Q1. Write a program to reverse an array.
A1. There are two ways to approach this problem. One is an iterative way and the other is the recursive way.
In an iterative way, we will use a while loop, with a start pointer at the start of the array and an end pointer at the end of the array. Iterating using a while loop, we swap the values of start and end pointers. After each iteration, we increment and decrement the start and end pointers respectively.
// Iterative way
public class ReverseArr{
static void rev(int[] a, int start, int end){
int temp;
while(start<end){
temp = a[start];
a[start] = a[end];
a[end] = temp;
start++;
end--;
}
}
}
Recursively, we use the base condition as start>=end and return, and recursively swap the values of the start and end pointer, calling the function recursively decrementing and incrementing the end and start values respectively in the function parameters.
// Recursive way
public class ReverseArr{
static void rev(int[] a, int start, int end){
if(start>=end){
return;
}
int temp;
temp = a[start];
a[start] = a[end];
a[end] = temp;
rev(a,start+1,end-1);
}
}
The time complexity of this algorithm is O(n) as we are iterating through the whole array.
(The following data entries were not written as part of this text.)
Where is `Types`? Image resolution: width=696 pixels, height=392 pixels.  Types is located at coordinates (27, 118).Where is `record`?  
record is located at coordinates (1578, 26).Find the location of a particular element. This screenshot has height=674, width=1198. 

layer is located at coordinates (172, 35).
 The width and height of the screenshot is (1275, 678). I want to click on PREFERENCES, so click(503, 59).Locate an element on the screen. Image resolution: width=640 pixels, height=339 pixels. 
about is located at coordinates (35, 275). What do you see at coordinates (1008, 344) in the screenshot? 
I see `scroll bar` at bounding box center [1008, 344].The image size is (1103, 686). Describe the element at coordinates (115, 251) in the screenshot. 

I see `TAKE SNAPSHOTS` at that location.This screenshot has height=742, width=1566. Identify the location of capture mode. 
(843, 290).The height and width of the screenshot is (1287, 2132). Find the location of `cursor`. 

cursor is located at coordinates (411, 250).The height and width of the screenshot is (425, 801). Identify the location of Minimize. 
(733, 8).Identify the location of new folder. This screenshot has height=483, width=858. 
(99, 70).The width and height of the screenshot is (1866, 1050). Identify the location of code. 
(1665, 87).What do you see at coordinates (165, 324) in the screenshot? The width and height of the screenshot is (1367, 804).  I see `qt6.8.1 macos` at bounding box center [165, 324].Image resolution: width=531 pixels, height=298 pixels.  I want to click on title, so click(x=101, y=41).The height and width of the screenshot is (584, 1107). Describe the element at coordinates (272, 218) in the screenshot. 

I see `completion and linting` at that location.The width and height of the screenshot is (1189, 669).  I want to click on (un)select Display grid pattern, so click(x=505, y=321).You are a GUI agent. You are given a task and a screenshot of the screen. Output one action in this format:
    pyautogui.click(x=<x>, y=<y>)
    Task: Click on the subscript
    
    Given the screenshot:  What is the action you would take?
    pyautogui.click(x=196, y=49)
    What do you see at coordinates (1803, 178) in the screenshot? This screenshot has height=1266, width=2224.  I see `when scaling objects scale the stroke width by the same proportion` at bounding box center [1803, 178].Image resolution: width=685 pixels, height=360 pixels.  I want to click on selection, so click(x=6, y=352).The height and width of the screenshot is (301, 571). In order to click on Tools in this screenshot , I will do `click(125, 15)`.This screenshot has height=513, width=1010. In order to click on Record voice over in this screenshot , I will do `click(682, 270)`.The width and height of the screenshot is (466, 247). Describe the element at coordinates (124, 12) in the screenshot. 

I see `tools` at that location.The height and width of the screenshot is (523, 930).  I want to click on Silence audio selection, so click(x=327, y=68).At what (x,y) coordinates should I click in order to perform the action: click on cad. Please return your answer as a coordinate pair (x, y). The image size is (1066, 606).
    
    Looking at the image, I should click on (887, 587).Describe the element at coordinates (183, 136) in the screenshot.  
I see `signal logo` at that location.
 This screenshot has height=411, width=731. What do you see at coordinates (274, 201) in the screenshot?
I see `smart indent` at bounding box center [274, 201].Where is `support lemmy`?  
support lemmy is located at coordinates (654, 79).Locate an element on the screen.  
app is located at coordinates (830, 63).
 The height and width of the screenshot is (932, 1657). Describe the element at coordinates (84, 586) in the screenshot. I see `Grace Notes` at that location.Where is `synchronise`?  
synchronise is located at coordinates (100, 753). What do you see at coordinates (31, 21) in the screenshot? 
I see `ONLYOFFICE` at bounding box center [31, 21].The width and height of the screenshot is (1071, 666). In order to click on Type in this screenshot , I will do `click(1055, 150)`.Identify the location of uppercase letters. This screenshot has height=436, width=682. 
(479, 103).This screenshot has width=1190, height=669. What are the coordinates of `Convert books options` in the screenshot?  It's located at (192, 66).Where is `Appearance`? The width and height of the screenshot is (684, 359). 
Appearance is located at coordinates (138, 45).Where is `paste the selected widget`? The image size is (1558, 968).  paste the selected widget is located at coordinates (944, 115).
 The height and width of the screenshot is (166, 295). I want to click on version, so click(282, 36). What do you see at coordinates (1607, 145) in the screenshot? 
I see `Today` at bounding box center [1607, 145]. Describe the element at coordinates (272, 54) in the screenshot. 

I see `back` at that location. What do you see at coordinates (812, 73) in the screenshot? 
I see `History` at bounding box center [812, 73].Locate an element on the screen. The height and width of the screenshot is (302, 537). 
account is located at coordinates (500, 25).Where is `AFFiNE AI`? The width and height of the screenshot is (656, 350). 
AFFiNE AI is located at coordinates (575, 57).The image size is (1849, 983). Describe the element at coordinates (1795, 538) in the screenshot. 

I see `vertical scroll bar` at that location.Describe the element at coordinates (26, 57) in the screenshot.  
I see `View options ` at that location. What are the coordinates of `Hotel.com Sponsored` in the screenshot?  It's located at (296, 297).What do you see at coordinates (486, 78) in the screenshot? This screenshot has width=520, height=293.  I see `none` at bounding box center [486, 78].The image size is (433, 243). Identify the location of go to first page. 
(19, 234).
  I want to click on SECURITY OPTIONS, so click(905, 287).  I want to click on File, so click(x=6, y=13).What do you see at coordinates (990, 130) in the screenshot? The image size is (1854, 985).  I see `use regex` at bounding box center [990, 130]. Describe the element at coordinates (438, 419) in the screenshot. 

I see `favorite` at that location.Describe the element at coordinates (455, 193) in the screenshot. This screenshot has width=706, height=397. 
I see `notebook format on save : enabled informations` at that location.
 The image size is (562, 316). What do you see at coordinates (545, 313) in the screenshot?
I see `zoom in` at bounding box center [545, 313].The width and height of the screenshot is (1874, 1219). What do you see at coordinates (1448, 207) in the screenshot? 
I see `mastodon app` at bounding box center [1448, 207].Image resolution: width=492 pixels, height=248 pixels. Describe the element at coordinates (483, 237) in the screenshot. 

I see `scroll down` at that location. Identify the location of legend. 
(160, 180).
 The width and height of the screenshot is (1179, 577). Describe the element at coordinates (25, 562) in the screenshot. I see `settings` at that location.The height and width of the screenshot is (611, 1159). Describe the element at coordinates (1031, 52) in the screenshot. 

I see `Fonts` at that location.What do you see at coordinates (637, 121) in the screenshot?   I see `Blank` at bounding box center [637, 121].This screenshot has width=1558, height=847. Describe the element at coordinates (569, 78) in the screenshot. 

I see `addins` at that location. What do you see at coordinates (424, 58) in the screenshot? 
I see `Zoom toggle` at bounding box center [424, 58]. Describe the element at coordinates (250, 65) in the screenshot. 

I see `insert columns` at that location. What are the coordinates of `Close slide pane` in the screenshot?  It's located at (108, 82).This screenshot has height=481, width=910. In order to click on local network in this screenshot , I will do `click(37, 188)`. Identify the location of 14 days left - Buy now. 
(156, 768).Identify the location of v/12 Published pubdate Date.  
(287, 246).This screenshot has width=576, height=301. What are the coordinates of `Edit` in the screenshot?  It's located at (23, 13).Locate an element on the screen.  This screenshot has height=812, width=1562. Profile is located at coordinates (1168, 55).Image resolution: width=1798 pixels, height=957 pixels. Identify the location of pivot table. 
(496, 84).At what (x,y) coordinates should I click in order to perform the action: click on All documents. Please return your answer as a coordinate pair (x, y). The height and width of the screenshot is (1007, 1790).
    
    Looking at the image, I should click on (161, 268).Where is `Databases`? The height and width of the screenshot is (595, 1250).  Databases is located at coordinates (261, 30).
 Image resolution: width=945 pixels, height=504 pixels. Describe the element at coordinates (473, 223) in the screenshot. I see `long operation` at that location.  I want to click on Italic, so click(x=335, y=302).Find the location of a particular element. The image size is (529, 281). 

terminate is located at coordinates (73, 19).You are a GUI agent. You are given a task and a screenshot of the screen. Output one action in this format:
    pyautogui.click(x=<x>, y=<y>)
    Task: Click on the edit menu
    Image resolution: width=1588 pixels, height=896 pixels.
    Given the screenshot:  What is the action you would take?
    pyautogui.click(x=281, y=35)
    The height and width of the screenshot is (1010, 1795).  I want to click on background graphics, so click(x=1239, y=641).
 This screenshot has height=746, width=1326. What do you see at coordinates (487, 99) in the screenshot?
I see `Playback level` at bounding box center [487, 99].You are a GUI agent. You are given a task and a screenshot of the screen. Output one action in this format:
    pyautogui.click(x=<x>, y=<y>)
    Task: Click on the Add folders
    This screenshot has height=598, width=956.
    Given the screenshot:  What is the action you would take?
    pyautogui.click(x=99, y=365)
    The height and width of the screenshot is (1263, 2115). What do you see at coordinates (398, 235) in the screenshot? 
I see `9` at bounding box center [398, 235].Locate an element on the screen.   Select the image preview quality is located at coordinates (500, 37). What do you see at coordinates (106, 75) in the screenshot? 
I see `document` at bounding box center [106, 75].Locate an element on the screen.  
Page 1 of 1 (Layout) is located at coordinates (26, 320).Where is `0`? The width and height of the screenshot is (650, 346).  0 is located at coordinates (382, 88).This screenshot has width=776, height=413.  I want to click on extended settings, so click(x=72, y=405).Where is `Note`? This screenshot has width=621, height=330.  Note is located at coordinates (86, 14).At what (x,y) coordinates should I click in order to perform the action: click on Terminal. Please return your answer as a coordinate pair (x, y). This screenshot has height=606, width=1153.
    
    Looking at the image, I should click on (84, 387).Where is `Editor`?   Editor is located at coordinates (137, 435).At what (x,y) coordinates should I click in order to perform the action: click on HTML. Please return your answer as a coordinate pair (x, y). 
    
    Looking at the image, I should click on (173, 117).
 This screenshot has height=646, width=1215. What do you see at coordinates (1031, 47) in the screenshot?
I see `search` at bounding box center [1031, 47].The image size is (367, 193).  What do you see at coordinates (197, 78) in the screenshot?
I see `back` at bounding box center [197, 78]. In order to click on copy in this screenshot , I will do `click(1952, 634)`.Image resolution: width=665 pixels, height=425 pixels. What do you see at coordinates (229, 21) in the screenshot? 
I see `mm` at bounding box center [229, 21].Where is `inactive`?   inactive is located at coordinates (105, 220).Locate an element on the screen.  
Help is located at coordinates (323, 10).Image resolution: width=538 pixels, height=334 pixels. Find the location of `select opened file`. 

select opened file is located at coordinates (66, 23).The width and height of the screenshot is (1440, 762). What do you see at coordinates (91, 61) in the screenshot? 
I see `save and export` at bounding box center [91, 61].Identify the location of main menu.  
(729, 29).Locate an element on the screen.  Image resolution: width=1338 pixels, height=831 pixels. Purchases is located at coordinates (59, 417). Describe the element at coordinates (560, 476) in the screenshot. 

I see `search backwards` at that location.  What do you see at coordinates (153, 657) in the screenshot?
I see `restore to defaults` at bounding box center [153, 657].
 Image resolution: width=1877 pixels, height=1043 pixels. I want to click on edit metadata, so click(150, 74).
The space complexity is O(1) as no extra space is used.
Q2. Find the maximum and minimum elements in the array.
A2. There is a direct iterative approach to this question. Taking two variables as max and min, initialising them with the first two array values temporarily, we iterate through the loop and compare each value with min or the max value, using if else conditionals.
public class MaxMinArr{
static void maxMin(int[] a){
int max,min;
if(a[0]>a[1]){
max = a[0];
min = a[1];
}
else{
max = a[1];
min = a[0];
}
for(int i=2; i<a.length; i++){
if(a[i]>max){
max = a[i];
}
else if(a[i]<min){
min = a[i];
}
}
}
}
The time complexity of this algorithm is O(n) and the space complexity is O(1).
Q3. Find the kth max and min elements in an array.
A3. In this question, if the array is not sorted we first sort the array using an efficient sorting method. After that, we directly access the array element using the given value of k in the question, i.e. Maximum element will be a[a.length - k] and the Minimum element will be a[k-1].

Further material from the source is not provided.